───── Provided entries

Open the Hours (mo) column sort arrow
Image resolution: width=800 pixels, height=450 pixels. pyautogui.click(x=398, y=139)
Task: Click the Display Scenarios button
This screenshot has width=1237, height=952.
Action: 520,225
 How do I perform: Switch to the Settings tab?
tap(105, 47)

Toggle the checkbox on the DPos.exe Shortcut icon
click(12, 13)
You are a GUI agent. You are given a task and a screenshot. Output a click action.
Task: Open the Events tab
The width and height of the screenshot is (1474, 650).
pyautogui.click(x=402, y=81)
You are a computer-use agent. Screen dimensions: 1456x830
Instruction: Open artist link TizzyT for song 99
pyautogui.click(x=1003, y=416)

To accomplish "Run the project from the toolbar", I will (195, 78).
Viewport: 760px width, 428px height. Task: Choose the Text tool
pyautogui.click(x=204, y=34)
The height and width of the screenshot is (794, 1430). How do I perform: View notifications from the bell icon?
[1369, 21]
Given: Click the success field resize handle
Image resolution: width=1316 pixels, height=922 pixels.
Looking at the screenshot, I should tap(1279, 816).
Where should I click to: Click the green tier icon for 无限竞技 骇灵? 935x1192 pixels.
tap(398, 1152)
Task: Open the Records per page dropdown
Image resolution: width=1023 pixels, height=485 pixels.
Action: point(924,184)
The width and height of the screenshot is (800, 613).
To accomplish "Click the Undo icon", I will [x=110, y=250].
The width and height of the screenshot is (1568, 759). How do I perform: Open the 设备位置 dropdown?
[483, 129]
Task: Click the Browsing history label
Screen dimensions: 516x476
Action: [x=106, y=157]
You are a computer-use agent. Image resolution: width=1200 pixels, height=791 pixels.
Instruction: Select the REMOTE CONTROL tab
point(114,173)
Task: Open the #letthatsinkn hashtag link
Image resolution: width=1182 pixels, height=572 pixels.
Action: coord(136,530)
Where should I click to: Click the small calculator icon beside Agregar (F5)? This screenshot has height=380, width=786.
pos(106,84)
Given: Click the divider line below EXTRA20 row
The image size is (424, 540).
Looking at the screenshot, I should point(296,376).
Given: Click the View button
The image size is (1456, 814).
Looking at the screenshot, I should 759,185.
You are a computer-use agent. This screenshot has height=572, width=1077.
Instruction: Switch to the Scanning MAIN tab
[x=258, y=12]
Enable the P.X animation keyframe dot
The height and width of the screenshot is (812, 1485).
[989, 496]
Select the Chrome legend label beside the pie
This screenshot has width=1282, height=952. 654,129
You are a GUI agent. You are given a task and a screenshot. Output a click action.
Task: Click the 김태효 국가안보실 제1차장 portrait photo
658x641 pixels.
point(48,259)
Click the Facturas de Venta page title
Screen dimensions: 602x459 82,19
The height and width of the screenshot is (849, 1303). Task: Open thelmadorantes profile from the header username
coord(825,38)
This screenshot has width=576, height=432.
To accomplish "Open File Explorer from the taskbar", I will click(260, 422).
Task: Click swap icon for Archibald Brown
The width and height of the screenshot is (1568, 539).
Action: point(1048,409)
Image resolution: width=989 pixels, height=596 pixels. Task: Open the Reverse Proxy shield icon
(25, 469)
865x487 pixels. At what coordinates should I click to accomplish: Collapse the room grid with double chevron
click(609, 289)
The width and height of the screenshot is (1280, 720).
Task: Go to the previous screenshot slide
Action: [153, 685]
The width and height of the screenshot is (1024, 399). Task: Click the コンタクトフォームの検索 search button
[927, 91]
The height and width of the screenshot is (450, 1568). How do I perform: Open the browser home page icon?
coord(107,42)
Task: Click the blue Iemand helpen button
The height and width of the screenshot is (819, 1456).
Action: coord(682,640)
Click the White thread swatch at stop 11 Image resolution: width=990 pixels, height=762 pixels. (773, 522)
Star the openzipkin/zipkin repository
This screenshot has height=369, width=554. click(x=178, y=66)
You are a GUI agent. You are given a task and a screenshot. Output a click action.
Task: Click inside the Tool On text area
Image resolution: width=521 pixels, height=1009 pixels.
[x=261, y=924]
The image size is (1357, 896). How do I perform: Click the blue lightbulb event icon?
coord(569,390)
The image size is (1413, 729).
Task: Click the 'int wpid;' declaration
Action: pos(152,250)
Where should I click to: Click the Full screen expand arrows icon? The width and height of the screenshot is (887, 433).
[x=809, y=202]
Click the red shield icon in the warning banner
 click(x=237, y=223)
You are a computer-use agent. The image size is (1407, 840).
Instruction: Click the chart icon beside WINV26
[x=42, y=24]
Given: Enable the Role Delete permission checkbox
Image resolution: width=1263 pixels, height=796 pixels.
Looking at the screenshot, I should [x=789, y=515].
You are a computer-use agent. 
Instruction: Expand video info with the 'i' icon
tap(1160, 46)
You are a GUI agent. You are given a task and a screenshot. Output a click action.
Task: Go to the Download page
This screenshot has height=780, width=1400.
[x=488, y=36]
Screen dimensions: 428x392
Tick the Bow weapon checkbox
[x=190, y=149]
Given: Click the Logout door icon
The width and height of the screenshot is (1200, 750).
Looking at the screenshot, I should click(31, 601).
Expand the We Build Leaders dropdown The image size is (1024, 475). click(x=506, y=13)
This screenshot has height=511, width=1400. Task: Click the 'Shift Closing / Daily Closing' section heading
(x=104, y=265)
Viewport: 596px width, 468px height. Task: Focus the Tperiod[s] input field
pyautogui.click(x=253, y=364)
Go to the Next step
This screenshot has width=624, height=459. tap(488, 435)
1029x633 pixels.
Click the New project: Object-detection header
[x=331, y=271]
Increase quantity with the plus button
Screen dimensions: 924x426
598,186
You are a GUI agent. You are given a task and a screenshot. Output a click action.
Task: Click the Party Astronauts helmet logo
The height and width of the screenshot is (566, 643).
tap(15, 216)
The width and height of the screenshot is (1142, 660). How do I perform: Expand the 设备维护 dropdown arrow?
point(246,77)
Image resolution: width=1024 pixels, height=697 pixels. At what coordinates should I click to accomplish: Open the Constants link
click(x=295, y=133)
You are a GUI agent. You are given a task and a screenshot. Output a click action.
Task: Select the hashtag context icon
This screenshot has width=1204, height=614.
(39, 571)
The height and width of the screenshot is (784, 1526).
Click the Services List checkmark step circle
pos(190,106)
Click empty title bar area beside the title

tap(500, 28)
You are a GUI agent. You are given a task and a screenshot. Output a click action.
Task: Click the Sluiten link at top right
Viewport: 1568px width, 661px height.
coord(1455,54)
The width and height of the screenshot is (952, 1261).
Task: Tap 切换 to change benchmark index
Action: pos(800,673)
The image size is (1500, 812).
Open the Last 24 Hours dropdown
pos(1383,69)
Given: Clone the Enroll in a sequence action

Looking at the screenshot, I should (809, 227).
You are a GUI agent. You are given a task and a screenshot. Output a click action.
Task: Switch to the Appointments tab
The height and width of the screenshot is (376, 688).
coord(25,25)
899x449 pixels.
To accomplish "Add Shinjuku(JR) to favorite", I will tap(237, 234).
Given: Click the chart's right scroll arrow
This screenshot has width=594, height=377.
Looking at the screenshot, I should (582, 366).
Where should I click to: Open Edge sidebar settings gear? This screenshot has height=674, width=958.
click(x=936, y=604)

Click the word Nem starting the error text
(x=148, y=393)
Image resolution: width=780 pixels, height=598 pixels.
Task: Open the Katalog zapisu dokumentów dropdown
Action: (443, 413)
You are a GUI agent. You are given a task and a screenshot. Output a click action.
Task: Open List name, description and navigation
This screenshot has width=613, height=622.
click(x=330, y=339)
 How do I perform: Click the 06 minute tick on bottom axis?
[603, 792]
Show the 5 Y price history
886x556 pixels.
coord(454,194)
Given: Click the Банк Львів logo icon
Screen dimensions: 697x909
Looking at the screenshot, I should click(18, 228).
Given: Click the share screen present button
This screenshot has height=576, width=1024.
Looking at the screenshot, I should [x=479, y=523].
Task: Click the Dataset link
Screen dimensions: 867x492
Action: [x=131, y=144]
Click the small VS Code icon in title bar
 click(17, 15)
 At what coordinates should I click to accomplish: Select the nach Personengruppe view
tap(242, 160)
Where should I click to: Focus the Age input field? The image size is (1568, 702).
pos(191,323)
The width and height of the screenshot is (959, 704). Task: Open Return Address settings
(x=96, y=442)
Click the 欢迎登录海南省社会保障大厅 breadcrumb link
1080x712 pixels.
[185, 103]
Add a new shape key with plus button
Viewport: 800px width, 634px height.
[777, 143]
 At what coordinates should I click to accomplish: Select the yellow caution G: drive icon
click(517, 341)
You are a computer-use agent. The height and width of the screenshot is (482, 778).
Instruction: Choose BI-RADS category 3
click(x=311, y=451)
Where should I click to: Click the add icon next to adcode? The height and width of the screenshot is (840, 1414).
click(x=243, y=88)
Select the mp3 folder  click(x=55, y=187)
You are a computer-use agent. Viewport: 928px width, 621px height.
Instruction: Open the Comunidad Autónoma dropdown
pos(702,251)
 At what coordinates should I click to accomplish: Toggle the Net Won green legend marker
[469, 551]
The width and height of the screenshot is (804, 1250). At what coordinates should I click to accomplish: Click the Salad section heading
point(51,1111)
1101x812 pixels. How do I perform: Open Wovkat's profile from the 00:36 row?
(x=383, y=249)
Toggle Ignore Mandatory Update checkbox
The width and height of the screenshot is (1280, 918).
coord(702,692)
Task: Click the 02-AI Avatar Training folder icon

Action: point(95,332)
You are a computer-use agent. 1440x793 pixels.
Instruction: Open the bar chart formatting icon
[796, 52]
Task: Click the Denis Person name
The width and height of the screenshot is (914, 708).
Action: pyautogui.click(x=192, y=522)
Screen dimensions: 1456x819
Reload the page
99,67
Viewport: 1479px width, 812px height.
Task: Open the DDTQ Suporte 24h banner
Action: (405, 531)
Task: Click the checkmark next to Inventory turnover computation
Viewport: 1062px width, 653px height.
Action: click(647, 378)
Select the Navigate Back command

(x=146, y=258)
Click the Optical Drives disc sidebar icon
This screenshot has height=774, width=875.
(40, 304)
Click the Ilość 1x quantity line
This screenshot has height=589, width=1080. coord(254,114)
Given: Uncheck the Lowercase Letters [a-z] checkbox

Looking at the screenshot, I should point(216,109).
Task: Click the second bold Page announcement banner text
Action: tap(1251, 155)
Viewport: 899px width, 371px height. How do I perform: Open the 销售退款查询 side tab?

──────────

Which lines in the records above contain the word "legend", with case counting? List each of them in full.

Select the Chrome legend label beside the pie
 At what coordinates should I click to accomplish: Toggle the Net Won green legend marker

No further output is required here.